Star assessments allow educators to more readily identify students struggling with particular skills, enabling targeted assignment of reinforcement tasks. Teachers also utilize Star analytics data in conjunction with tools from Compass Learning to personalize learning paths.
With a nod to George Reavis’s The Animal School, Valenti says that while not everyone can be an excellent swimmer—just ask a rabbit—we each have valuable skills to contribute. “My students understand that just like you can’t judge all animals on how well they swim, you can’t expect every student to be great at every subject—but everyone can improve and grow.
“One of the real benefits of using the Renaissance solutions is that we can set realistic, individualized goals that promote growth, regardless of the starting point. Goal-setting conversations are private to help emphasize achievement, not total points. In my homeroom, for example, we’ve decorated the wall with a large football field. As students achieve their goals, they move their footballs further down the field toward the goal posts. Two students can reach the 50-yard line together, even though one student’s quarterly point goal might be 40 points and another’s only 10.”
We love to read
“Renaissance programs provide a wealth of usable data to help teachers better understand student performance—including anomalies,” continues Valenti. “Just recently, for example, I observed that one of my students consistently scored lower on reading tests than I’d expect from classroom performance. We tracked progress on his Accelerated Reader Student Record Report, ultimately determining that the problem stemmed from test anxiety, not comprehension difficulties. Using Renaissance, we’re never tied to a single output, but rather can access a variety of analytical data to challenge every student to achieve at full potential.
“The feedback that Renaissance technology provides is immediate and at the fingertips of both teachers and students. That’s particularly critical in giving students ownership of their learning. Accelerated Reader also eliminates duplicity—if students don’t actually read the books, they won’t do well on the quizzes. And accuracy matters. We recognize students not only for achieving point goals, but for maintaining 85 percent or higher accuracy.”
Valenti says Renaissance solutions improve classroom management. “This program truly fosters a love of reading—we see our students voluntarily pick up their books at every opportunity. They’re self-motivated, challenged to earn points, and celebrated in their successes. As a result, students are more likely to stay on task, avoid behavior problems, and continue to develop the reading skills that will serve them well for the rest of their lives.”
And we’re all in this together
Valenti suggests that the Renaissance-based programs give more students more opportunity to shine. “Every Monday morning we announce the names of students who have achieved their goals.
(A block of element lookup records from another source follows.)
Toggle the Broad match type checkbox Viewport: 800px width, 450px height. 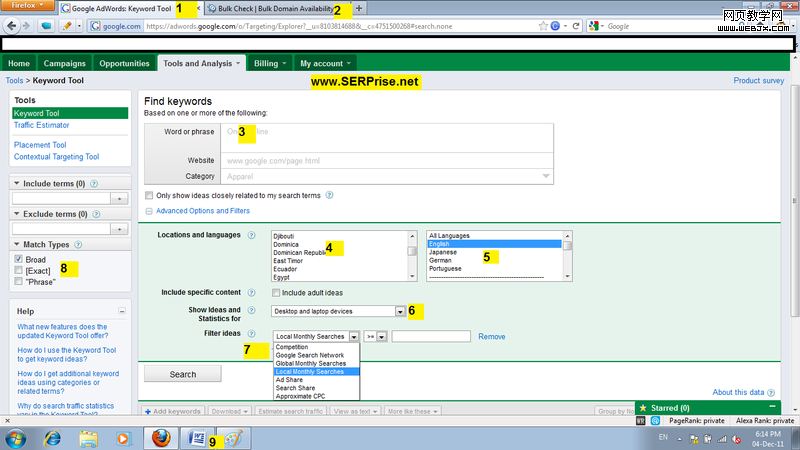pos(19,259)
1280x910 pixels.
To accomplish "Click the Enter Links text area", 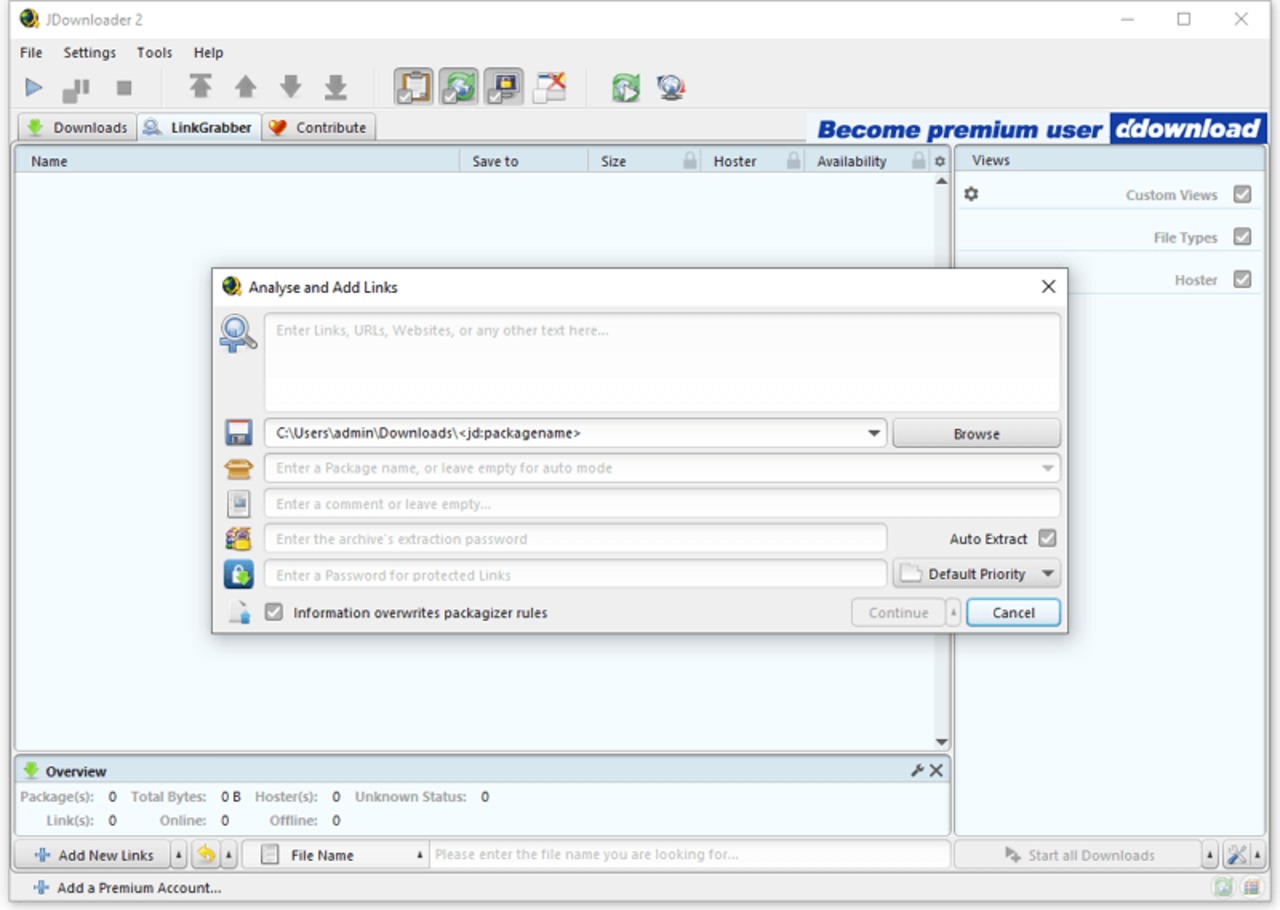I will [x=661, y=362].
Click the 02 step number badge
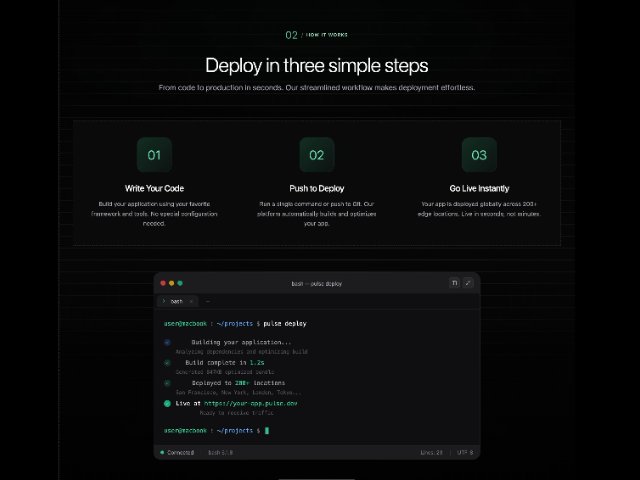640x480 pixels. [x=317, y=155]
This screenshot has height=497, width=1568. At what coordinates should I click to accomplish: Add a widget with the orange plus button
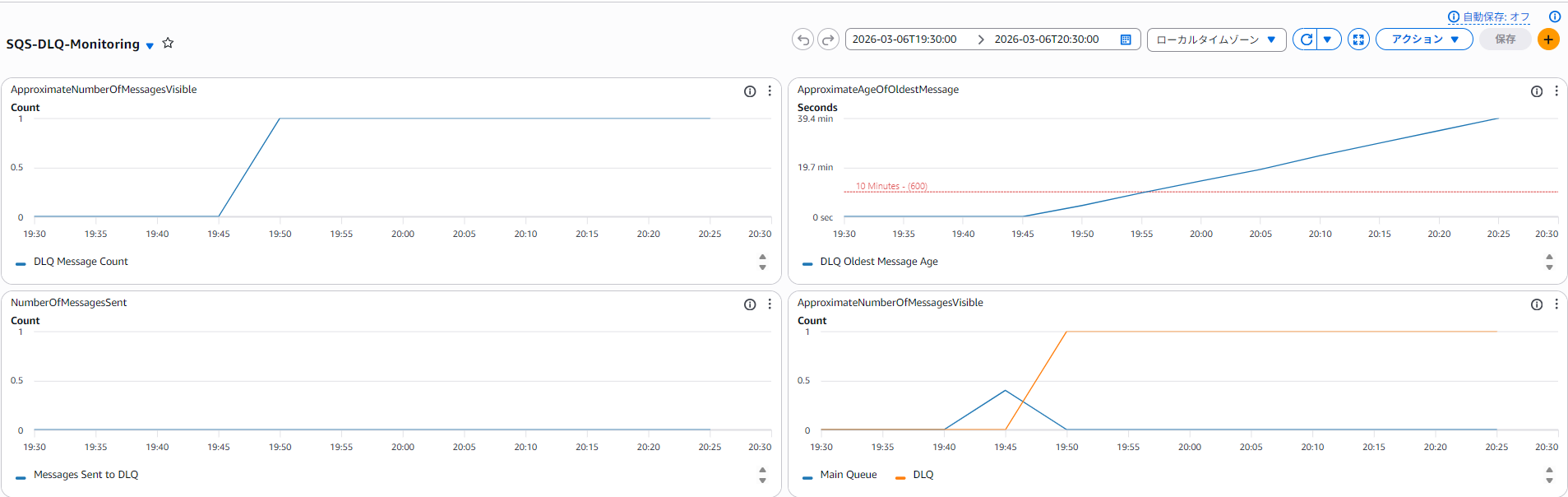[1547, 39]
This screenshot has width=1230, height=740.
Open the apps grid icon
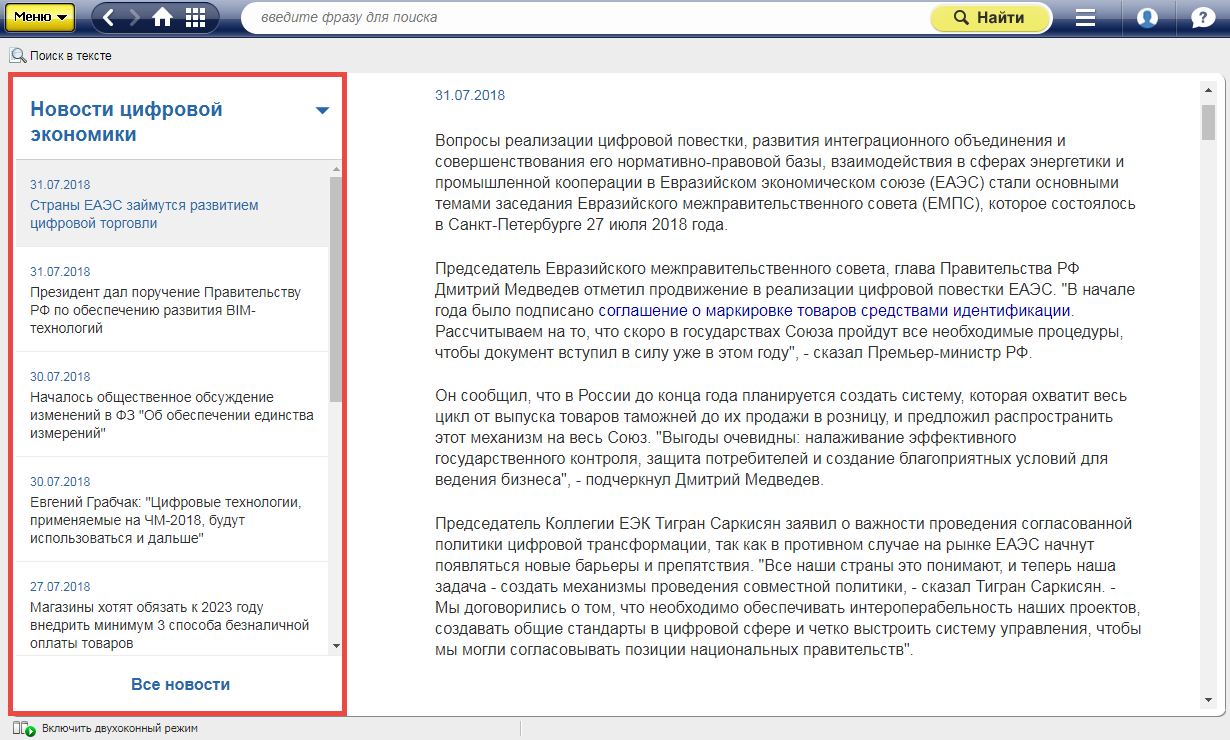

The clubs foster a little friendly competition but also spotlight the achievements of students who might be painfully shy, socially awkward, or less adept at sports. I also coach a math team —assembled using both teacher-generated and Star Math assessment data—that has earned recognition at both regional and state levels. It’s rewarding to see the pride students take in each other’s accomplishments. Collective success brings a new level of unity to our classrooms.”
After a record 56 detentions and 24 days of suspension in her own eighth-grade year, Darbie Valenti completed her high school education without one offense. Earning a degree and certification in elementary education and art, she became her family’s first-ever college graduate. She sees the same potential for recovery and accomplishment in her students, investing her many talents to reach each one and using tools like Renaissance applications to personalize learning. “I strive to build relationships and to not let any child slip through my fingers. I call them ‘Little Darbies’—whatever their challenges, I want each one to know that there is always someone who believes in them.”